In [None]:
import pathlib
import pandas as pd
import wandb
api = wandb.Api()


### Download all runs from a sweep and store data in a csv.

In [None]:
# Labels all
sweep_id = "12qeci5o"
full_csv = "labels_all_full.csv"
best_csv = "labels_all_best.csv"
plot_title = "Multi Labels"

# Labels single
# sweep_id = "4yorg0e3"
# full_csv = "labels_single_full.csv"
# best_csv = "labels_single_best.csv"
# plot_title = "Single Label"

# Combined best
combined_csv = "combined_best.csv"

In [None]:
# Project is specified by <entity/project-name>
sweep = api.sweep(f"LARICS-GNN/MIDS-GNN/{sweep_id}")  # labels_all
runs = sweep.runs

summary_fields = ['train_loss', 'val_loss', 'eval_loss', 'best_train_loss', 'best_val_loss', 'train_acc', 'val_acc', 'eval_accuracy', 'best_train_accuracy', 'best_val_accuracy', 'mean_error', 'mean_abs_error', 'std_error', 'duration']
config_fields = ['jk', 'activation', 'gnn_layers', 'architecture', 'learning_rate', 'hidden_channels', 'selected_extra_feature']

records = []
for run in runs:
    summary = {k: run.summary[k] for k in summary_fields}
    config = {k: run.config[k] for k in config_fields}
    config["target"] = run.config["dataset"]["target"]
    info = {"name": run.name, "id": run.id}
    records.append({**info, **config, **summary})


In [None]:
save_path = pathlib.Path().cwd() / "Results"  # For Jupyter notebook.

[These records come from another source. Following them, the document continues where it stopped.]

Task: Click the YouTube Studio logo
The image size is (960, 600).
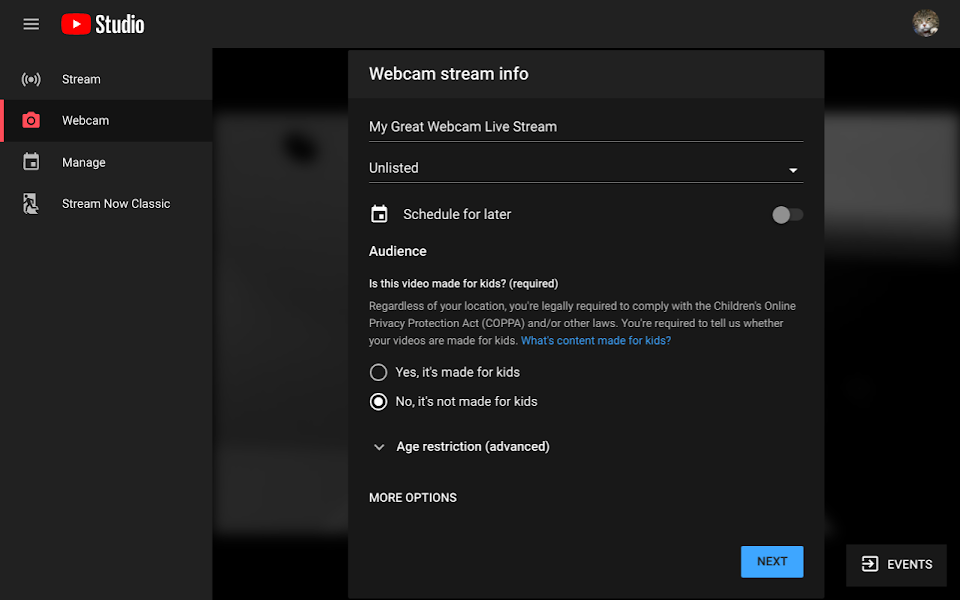Action: [102, 24]
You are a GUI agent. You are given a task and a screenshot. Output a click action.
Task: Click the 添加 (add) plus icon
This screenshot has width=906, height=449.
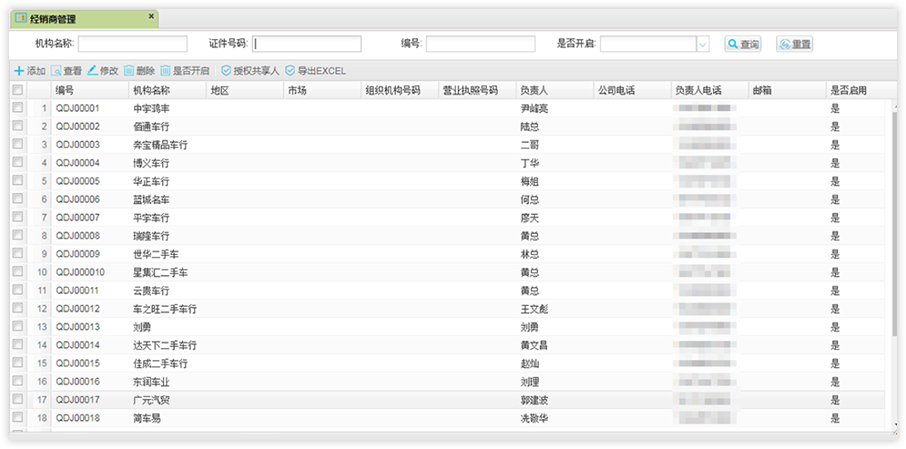click(19, 71)
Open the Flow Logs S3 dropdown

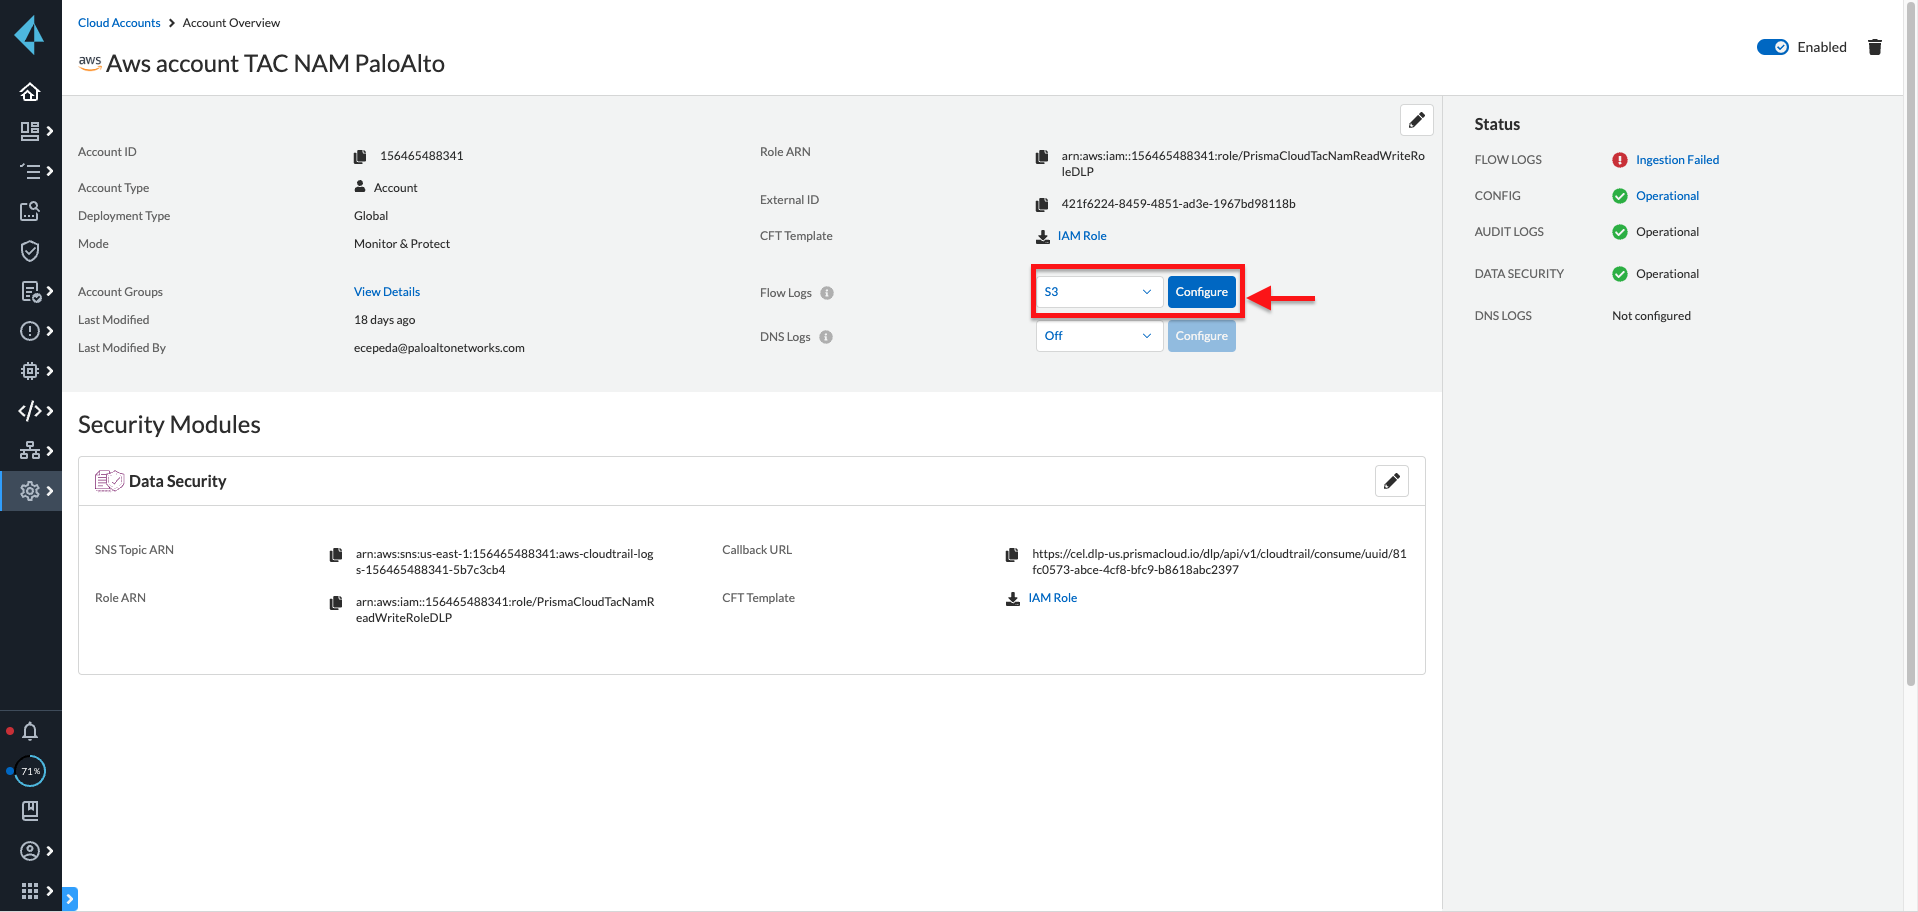click(1098, 292)
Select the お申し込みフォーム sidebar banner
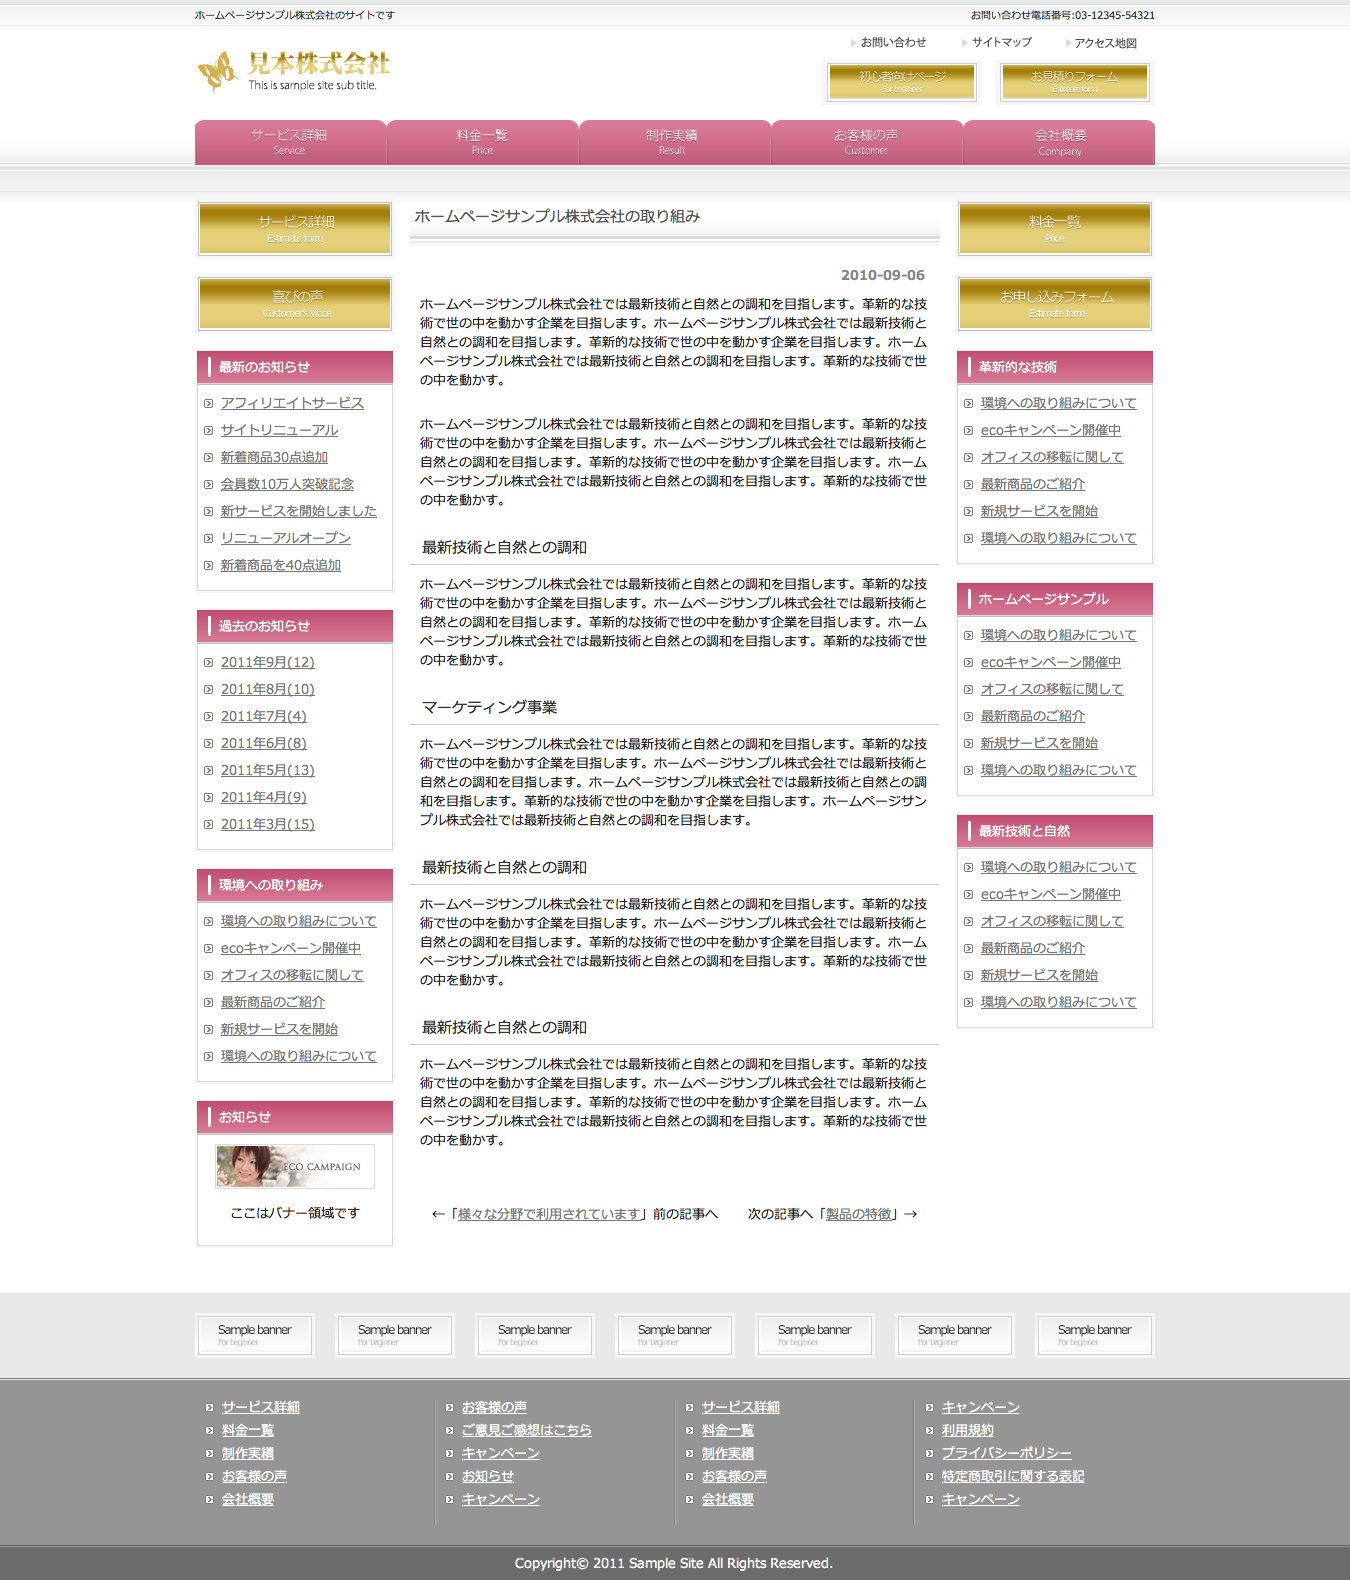Screen dimensions: 1350x1580 pyautogui.click(x=1055, y=303)
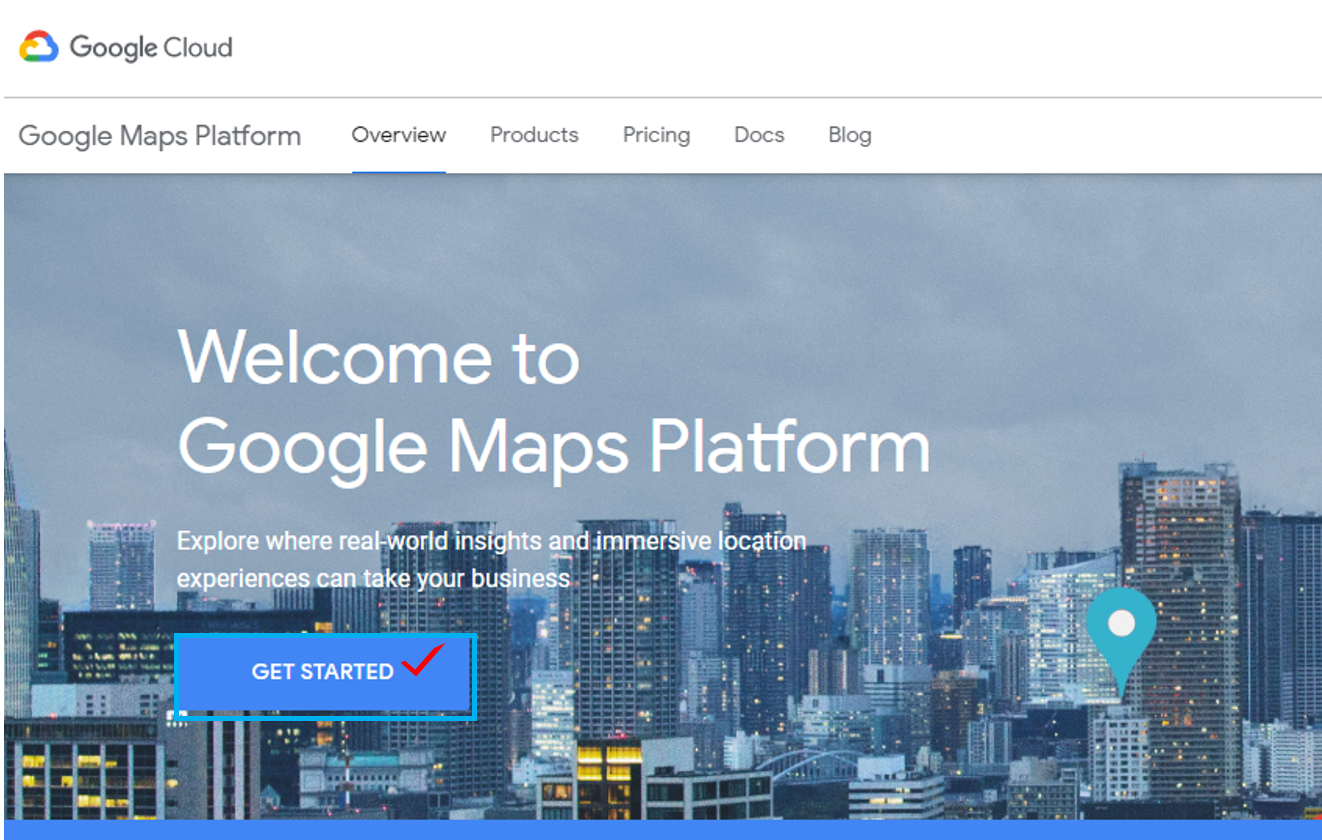Open the Google Maps Platform home title
Image resolution: width=1322 pixels, height=840 pixels.
[x=159, y=136]
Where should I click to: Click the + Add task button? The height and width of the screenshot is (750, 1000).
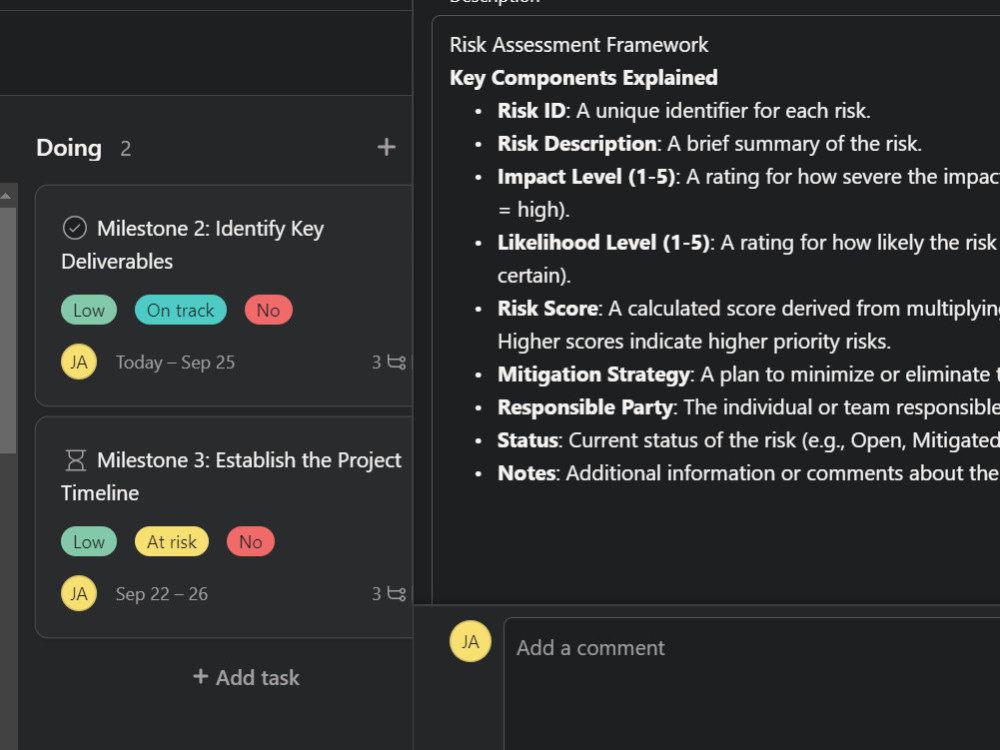[x=245, y=677]
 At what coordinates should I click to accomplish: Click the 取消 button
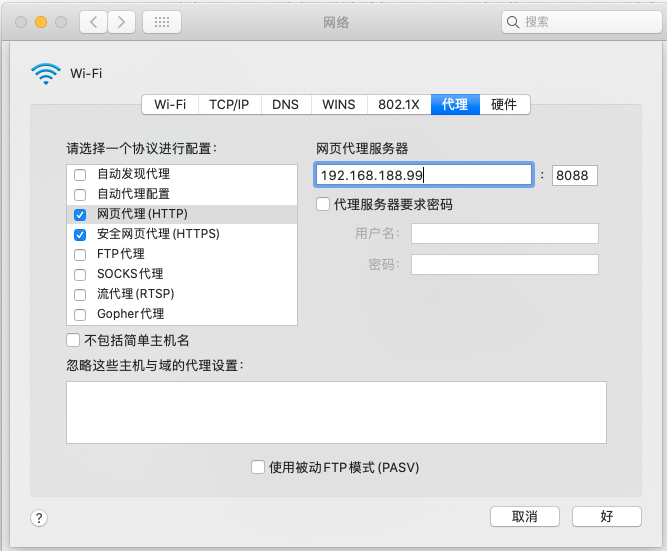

runs_df = pd.DataFrame.from_records(records)
runs_df = runs_df.fillna('none')
runs_df.to_csv(save_path / full_csv)

runs_df

### Load data from all runs, select the best, and store it in a csv.

In [None]:
# Load the DataFrame from the CSV file
loaded_df = pd.read_csv(save_path / full_csv, index_col=0)

# Find the rows with the smallest 'best_val_loss' for each unique combination of 'architecture' and 'selected_extra_feature'
best_rows = loaded_df.loc[loaded_df.groupby(['architecture', 'selected_extra_feature'])['best_val_loss'].idxmin()]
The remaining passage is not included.